▶ [Short problem]
Format the entries as a Markdown table with the columns Row and Line, starting at the line that contains "This screenshot has height=872, width=1372." and stopping after the final line of the entries. Number each row, and omit any blank lines.

Entries from a data collection:
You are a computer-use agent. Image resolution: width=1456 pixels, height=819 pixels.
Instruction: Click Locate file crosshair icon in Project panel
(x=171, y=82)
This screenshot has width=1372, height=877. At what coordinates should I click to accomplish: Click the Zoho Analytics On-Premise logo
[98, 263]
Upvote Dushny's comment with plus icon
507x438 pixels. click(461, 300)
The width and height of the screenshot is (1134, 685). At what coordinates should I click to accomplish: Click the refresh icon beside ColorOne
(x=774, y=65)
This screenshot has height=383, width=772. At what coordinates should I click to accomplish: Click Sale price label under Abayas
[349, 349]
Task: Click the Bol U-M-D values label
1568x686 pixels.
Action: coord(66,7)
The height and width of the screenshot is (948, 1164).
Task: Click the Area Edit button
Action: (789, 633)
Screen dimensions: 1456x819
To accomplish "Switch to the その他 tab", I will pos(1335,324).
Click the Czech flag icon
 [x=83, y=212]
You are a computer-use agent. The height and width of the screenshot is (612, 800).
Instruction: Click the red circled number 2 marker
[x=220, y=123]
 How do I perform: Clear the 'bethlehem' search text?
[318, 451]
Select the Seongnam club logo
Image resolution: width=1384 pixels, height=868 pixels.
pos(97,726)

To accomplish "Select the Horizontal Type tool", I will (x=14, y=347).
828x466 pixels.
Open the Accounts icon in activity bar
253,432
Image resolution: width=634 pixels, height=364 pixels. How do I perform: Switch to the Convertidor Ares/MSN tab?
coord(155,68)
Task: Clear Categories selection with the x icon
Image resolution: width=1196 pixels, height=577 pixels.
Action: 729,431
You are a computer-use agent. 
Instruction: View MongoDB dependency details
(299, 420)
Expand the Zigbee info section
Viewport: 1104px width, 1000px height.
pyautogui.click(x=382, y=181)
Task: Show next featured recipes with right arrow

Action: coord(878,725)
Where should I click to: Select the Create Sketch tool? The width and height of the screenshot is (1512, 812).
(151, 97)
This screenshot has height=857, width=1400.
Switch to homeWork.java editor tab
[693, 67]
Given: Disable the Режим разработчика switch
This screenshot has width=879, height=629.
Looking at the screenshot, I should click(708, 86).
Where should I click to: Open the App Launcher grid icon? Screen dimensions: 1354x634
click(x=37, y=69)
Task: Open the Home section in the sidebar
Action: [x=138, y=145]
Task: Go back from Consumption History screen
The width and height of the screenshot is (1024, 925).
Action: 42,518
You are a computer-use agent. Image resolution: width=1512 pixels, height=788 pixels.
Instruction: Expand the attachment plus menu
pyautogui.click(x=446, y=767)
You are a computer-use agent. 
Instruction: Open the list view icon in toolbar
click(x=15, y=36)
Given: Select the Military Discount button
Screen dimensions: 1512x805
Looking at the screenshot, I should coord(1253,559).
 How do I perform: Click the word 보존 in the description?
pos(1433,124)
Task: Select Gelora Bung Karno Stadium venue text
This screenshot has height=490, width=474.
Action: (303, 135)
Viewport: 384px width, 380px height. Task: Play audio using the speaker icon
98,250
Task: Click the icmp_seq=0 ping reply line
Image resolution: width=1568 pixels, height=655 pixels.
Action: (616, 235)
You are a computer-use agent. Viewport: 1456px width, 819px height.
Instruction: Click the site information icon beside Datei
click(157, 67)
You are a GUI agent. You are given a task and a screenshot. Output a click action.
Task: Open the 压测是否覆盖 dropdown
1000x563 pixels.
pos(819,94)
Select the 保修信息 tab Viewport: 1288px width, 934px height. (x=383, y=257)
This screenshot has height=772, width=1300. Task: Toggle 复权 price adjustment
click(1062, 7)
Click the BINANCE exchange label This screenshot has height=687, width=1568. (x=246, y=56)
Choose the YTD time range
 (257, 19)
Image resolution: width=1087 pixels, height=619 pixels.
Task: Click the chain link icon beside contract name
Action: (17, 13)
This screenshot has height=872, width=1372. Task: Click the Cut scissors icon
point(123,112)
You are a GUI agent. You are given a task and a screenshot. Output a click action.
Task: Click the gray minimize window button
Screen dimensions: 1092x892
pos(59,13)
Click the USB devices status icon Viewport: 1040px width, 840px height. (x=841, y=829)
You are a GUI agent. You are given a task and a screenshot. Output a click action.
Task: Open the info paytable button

▶ [Problem solution]
| Row | Line |
|---|---|
| 1 | This screenshot has height=872, width=1372. Task: Click the Cut scissors icon |
| 2 | point(123,112) |
| 3 | You are a GUI agent. You are given a task and a screenshot. Output a click action. |
| 4 | Task: Click the gray minimize window button |
| 5 | Screen dimensions: 1092x892 |
| 6 | pos(59,13) |
| 7 | Click the USB devices status icon Viewport: 1040px width, 840px height. (x=841, y=829) |
| 8 | You are a GUI agent. You are given a task and a screenshot. Output a click action. |
| 9 | Task: Open the info paytable button |